• DATA FOR PROCESSING:
[start]

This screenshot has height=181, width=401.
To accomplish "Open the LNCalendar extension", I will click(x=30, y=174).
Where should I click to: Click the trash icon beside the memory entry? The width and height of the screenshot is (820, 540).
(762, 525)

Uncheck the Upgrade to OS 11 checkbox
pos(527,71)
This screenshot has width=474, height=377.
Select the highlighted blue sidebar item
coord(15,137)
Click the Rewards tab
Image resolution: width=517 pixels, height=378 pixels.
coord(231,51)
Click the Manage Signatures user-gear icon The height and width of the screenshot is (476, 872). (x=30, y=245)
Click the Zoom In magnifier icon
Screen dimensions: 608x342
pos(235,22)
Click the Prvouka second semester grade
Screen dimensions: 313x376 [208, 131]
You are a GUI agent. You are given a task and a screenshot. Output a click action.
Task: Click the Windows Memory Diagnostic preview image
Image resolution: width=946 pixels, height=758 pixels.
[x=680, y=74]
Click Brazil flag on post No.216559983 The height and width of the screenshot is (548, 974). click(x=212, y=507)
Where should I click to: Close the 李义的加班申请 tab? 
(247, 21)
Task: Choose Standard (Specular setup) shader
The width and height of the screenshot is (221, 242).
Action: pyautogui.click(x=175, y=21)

[end]

• EXERCISE GOAL:
Locate each line in the rows above that contains the word "This" with matching case, and copy those lines.

• COMPLETED TASK:
This screenshot has height=181, width=401.
This screenshot has width=474, height=377.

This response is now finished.